Denée Benton Said She Felt 'Unstoppable' After Cutting Off Her Relaxed Hair

The Broadway and HBO actress was inspired to chop her hair by an early 2000s R&B song.

Denée Benton at the Markarian fashion show during New York Fashion Week against pink background
Photo: Getty Images

Seeing actress and singer Denée Benton on Broadway in Hamilton or in episodes of the HBO series The Gilded Age, you'd never know she was ever insecure about her looks. But in a new interview with People, she revealed that used to be the case.

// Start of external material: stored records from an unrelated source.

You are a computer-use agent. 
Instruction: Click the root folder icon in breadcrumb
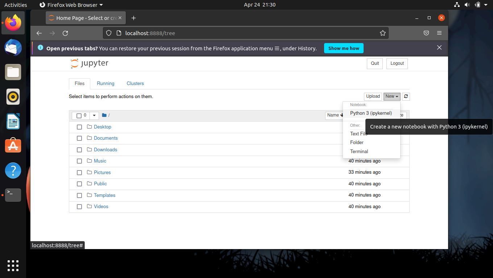point(104,115)
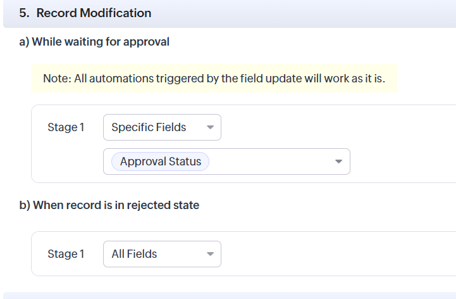Image resolution: width=456 pixels, height=299 pixels.
Task: Open the All Fields dropdown for rejected state
Action: tap(162, 254)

Speaking with the publication for its 2022 Beautiful Issue, Benton opened up about her relationship with her hair. After having a relaxer her whole life, she shaved her hair off the summer before her sophomore year of college at Carnegie Mellon University, Benton told the magazine.

"Especially as Black women, our hair holds so much," she said. "It can be such a source of shame. So to release that for the first time, it really made me feel like I was unstoppable. I felt sexy." (

If you're wondering what inspired the sudden desire to chop her hair, Benton said she was empowered by artist India.Arie, specifically her popular 2006 song "I Am Not My Hair." To refresh your memory, the song's lyrics include the lines "I am not my hair / I am not this skin / I am the soul that lives within."

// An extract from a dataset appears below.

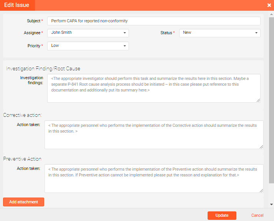
Task: Open the Assignee dropdown showing John Smith
Action: [x=88, y=33]
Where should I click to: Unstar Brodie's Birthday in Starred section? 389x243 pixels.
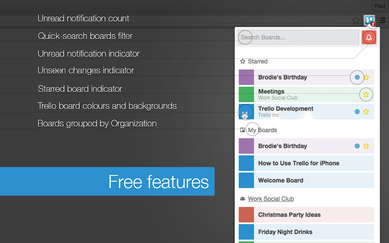[x=366, y=77]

In fact, Benton's entire beauty philosophy seems to be inspired by India.Arie's music. The Tony-nominated actress pointed out specific lyrics from "I Am Not My Hair" that she relates to in the recent interview, quoting: "Sometimes I shave my legs and sometimes I don't / Sometimes I comb my hair and sometimes I won't / Depend on how the wind blows I might even paint my toes."

For Benton, this is what beauty is all about. "It really just depends whatever feels good to my soul. That's my way of beauty," she told People. (

In addition to R&B hits from the early 2000s, Benton's costumes for The Gilded Age, a period drama that calls for corsets and natural makeup, also impact how she chooses to presents herself. Having to dress according to restrictive norms has prompted her to make bold choices when she's off the clock, she shared.

"In period dramas, there are so many restrictions on women and the way we were allowed to be and look, and I think as Black women, we internalize so many of those rules about what colors we can and can't wear and how you need to look professional and all of these things," she told People. "So it's been a really beautiful invitation to break those respectability politics and just actually shine."

Benton's new outlook on beauty coincides with a boost in her confidence. "I'm starting to feel more beautiful now than I ever have, and I think it just has a lot to do with maturing," explained Benton in the interview. "The more I'm becoming myself, coming into my queerness, coming into different parts of myself...the more it's like, I can sort of feel beautiful in any space and have a lot more courage to look the way I want to."

If Benton could go back and tell her teenage self anything, she told People she'd say "she looks exactly as she needs to look," adding "that you will grow out of Eurocentric beauty standards stifling you and realize that being Black and beautiful is the best thing ever."